On Tue, Jul 29, 2014 at 10:07:33AM +1000, Dave Chinner wrote:
> On Mon, Jul 28, 2014 at 12:19:25PM -0400, Brian Foster wrote:
> > On Fri, Jul 25, 2014 at 08:41:12AM +1000, Dave Chinner wrote:
> > > On Thu, Jul 24, 2014 at 10:22:58AM -0400, Brian Foster wrote:
> > > > + struct xfs_btree_cur *cur;
> > > > + struct xfs_agi *agi = XFS_BUF_TO_AGI(agbp);
> > > > + xfs_agnumber_t agno =
> > > > be32_to_cpu(agi->agi_seqno);
> > > > + xfs_agino_t previno;
> > > > + int error;
> > > > + int i;
> > > > + struct xfs_inobt_rec_incore rec;
> > > > +
> > > > + orec->ir_startino = NULLAGINO;
> > > > +
> > > > + cur = xfs_inobt_init_cursor(mp, tp, agbp, agno, btnum);
> > > > +
> > > > + previno = newino + count - XFS_INODES_PER_CHUNK;
> > > > + error = xfs_inobt_lookup(cur, previno, XFS_LOOKUP_GE, &i);
> > >
> > > You want XFS_LOOKUP_EQ, yes? i.e. XFS_LOOKUP_GE won't fail if the
> > > exact record for the inode chunk does not exist - it will return the
> > > next one in the btree.
> > >
> > Assuming variable sparse chunk granularity,
> Isn't the granularity fixed for the specific filesystem
> configuration as part of the on-disk format?

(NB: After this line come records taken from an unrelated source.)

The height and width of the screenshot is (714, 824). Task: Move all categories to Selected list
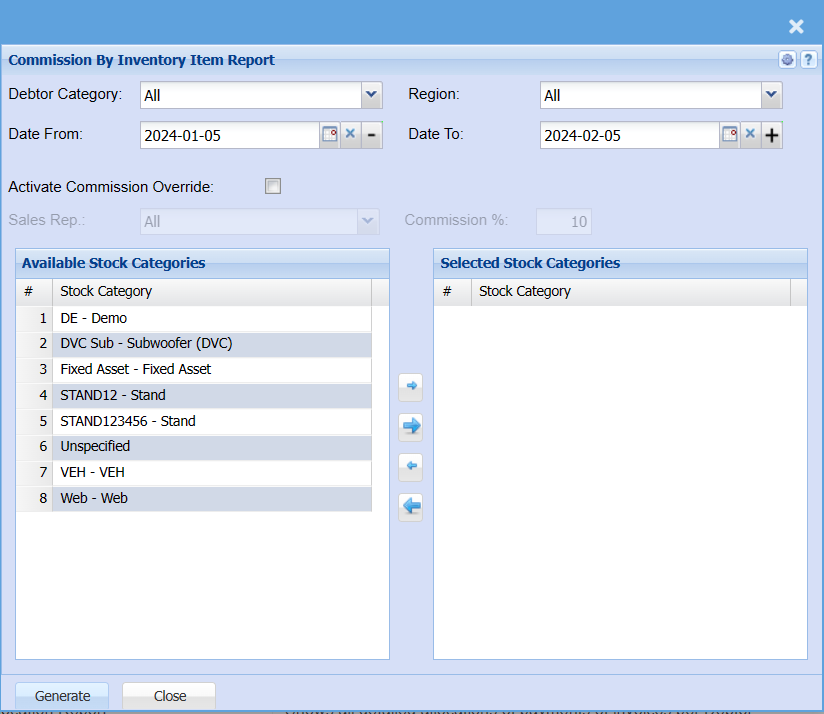[411, 427]
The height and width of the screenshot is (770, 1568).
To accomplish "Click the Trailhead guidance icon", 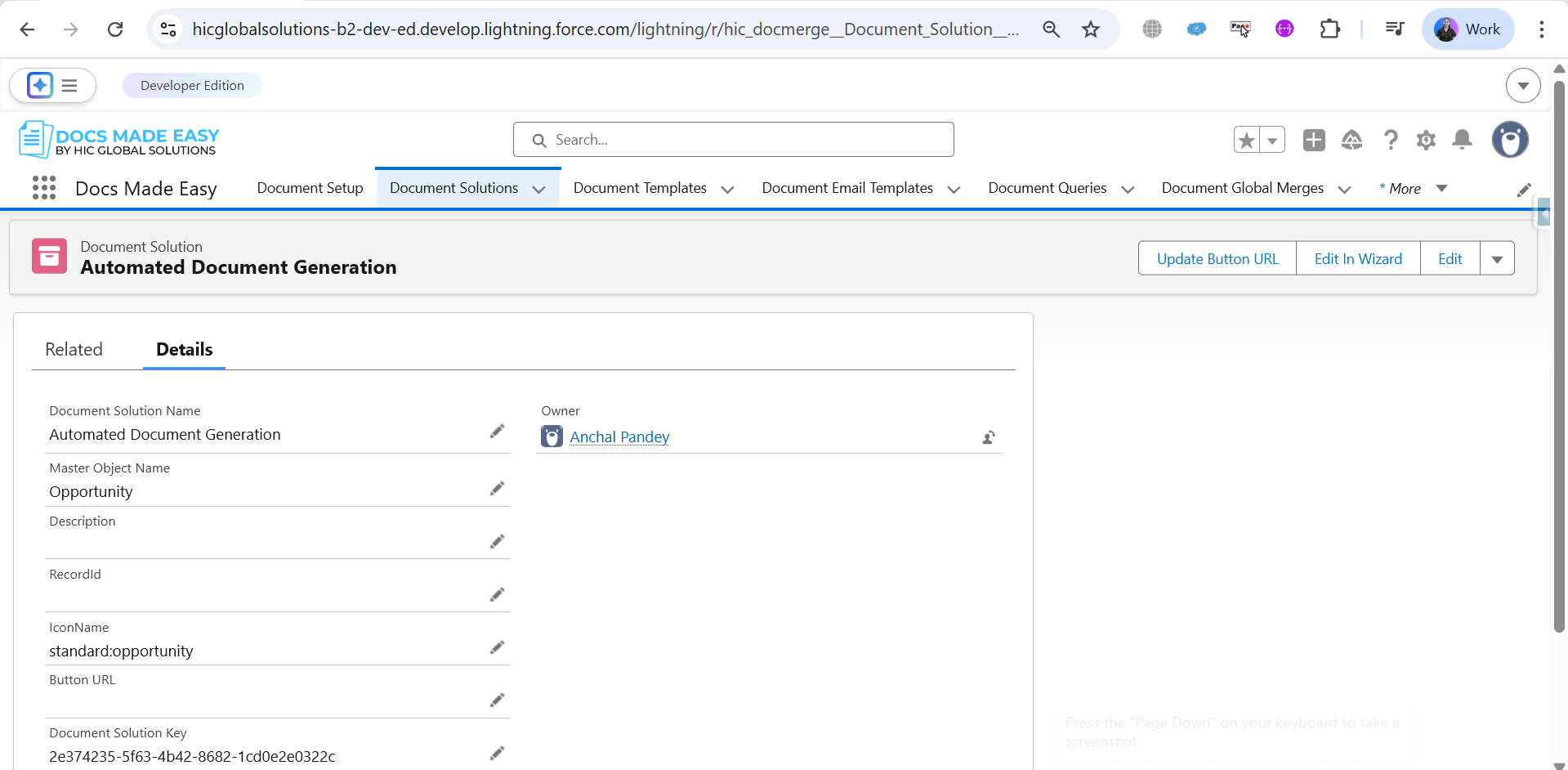I will (x=1351, y=140).
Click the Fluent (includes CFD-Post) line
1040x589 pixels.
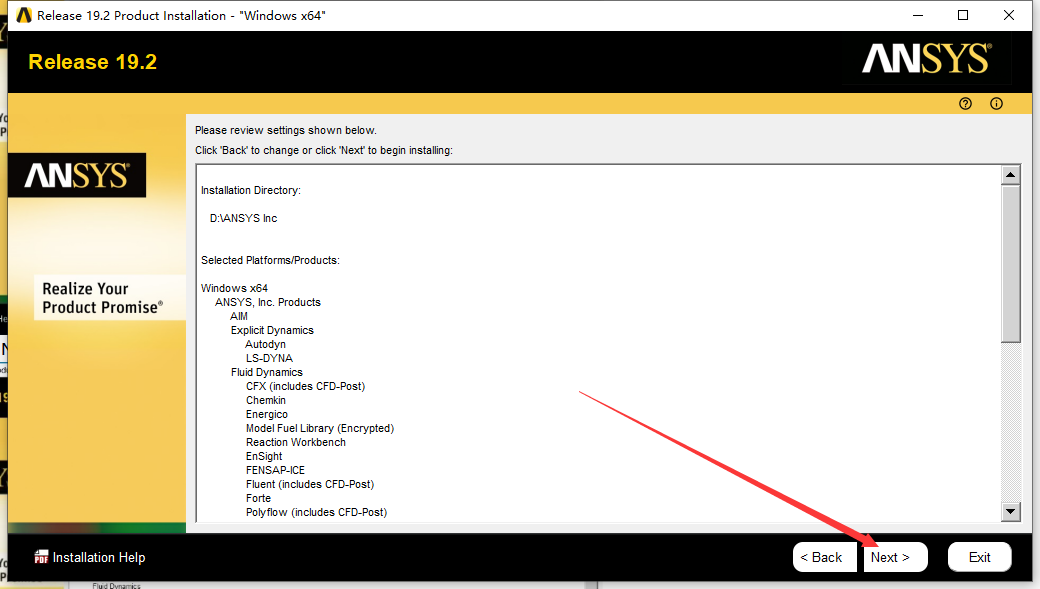309,484
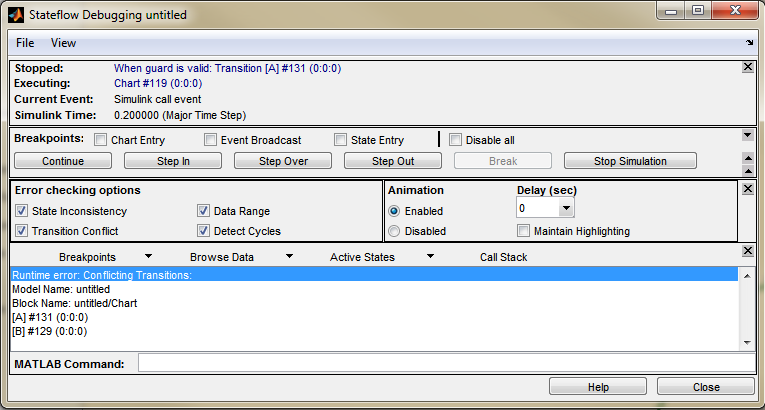Expand the Breakpoints dropdown menu
765x410 pixels.
coord(149,257)
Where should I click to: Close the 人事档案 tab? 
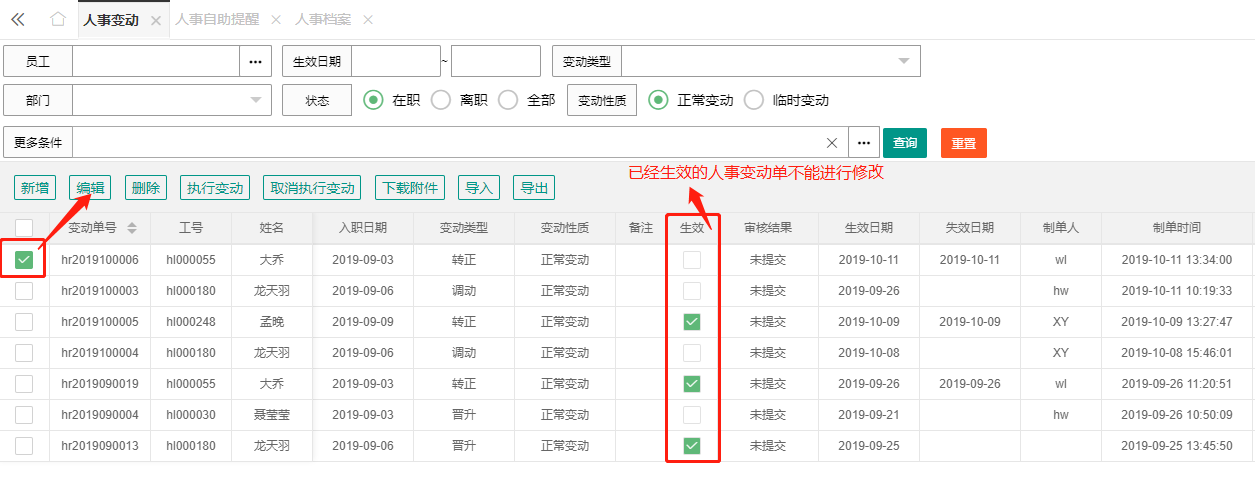click(368, 20)
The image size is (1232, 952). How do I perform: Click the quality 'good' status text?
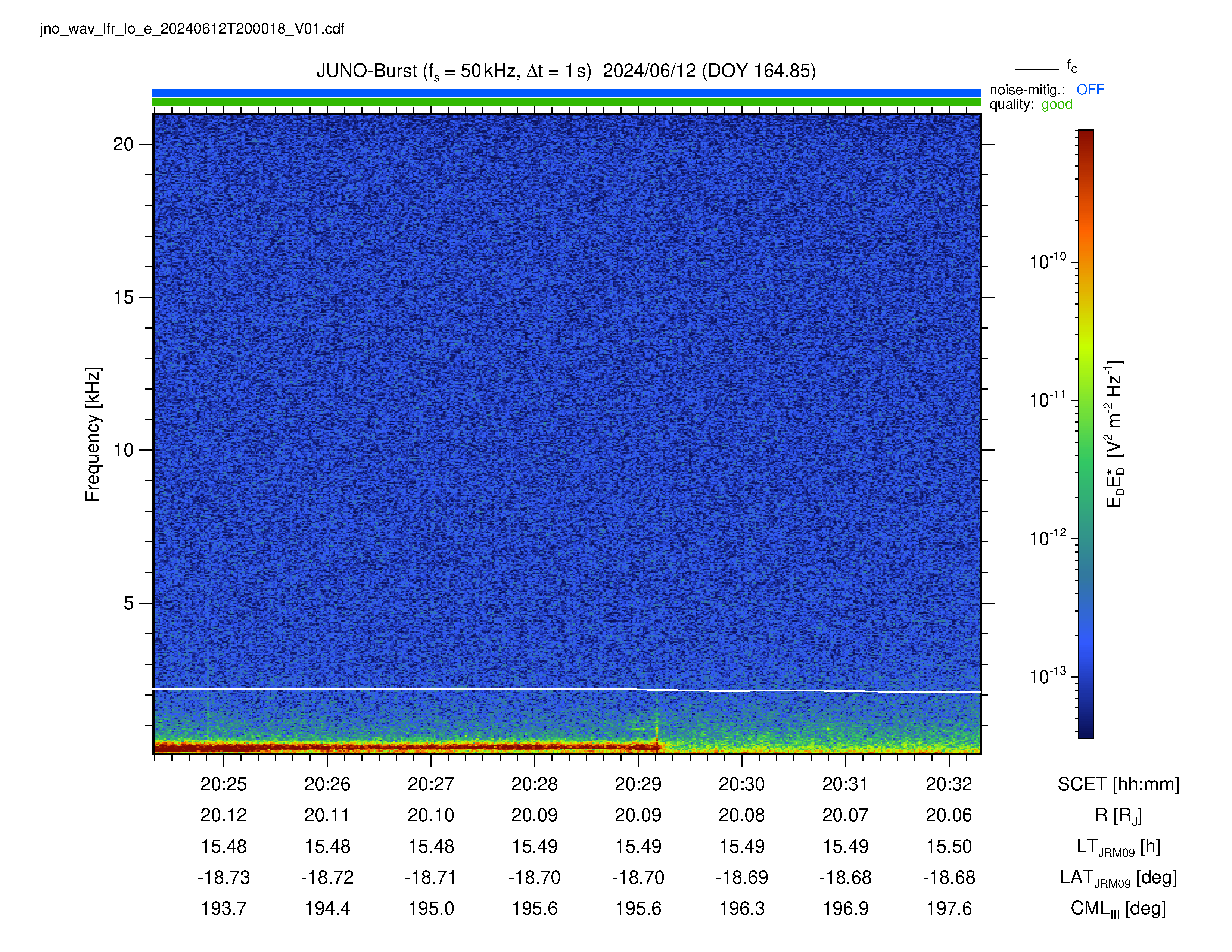click(1057, 104)
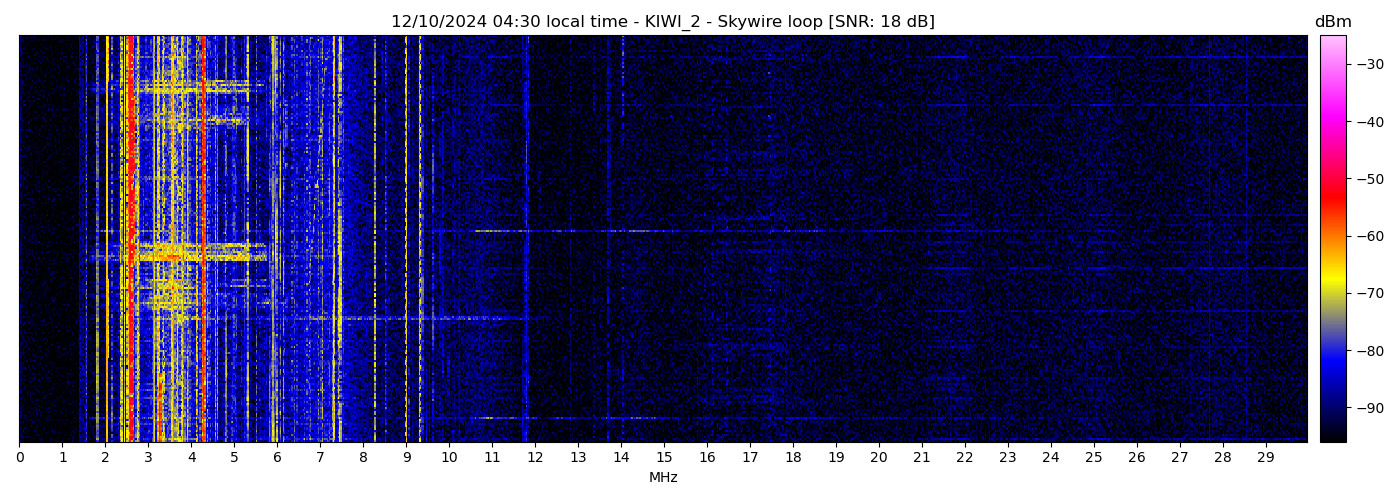Click the pink top end of the colorbar
This screenshot has width=1400, height=500.
(x=1332, y=42)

Sort of, but I'm thinking of that as a limitation of the imap code and
such. I'd like to avoid introducing more of such assumptions where
possible in the implementation. That's what I meant before about not
explicitly encoding it. I wanted to use the cluster size (now the
"spinoalignmt") only in the few places that needed the allocation size
and let the rest of the code make no assumptions and work against the
minimum granularity defined by the on-disk format (i.e., inodes per
holemask bit, inodes per record).
The only reason I had to base the sparse alloc. granularity on the
cluster size is so I don't have to go through and figure out how to fix
that inode buffer code as a dependency to get a basic mechanism working.
There's also the scenario where if the granularity can end up small
enough, I'm not sure we can reliably calculate the starting inode of a
record (unless we make changes in the allocation path). TBH, even if we
could, I'd rather keep the code flexible and warn/assert/error on the
failed assumption with more information.
> > I don't really know the
> > start ino of the record that potentially covers the new inode chunk.
> > Given that, we use the smallest possible start ino that could include
> > this chunk and search forward from there. As you've noted below, I
> > wasn't relying on failure here to detect the scenario where there is no
> > existing record.
> Ok, that's not how I thought the code was attempting to implement
> the "has record" check. My mistake - a comment explaining how the
> match is supposed to work would be helpful, I think.
Indeed, I'll add a comment with some context.
> However, with that in mind, why do you even bother calculating at
> "previno"? If you want the chunk that the "newino" lies in, then
> by definition it's going to be the first record at an equal or
> lower start inode number than newino. i.e.:
> xfs_inobt_lookup(cur, newino, XFS_LOOKUP_LE, &i);
> Will return either:
> - a match with startino <= newino < startino + XFS_INODES_PER_CHUNK
> - a match with startino + XFS_INODES_PER_CHUNK <= newino
> - a failure due to no record.
> i.e. the first case is the chunk record we want, the others are
> "does not exist" failures. We don't need to calculate the "previno"
> at all.
Yeah, that might be nicer. I'll try the search in the other direction.
> Dave Chinner
> xfs mailing list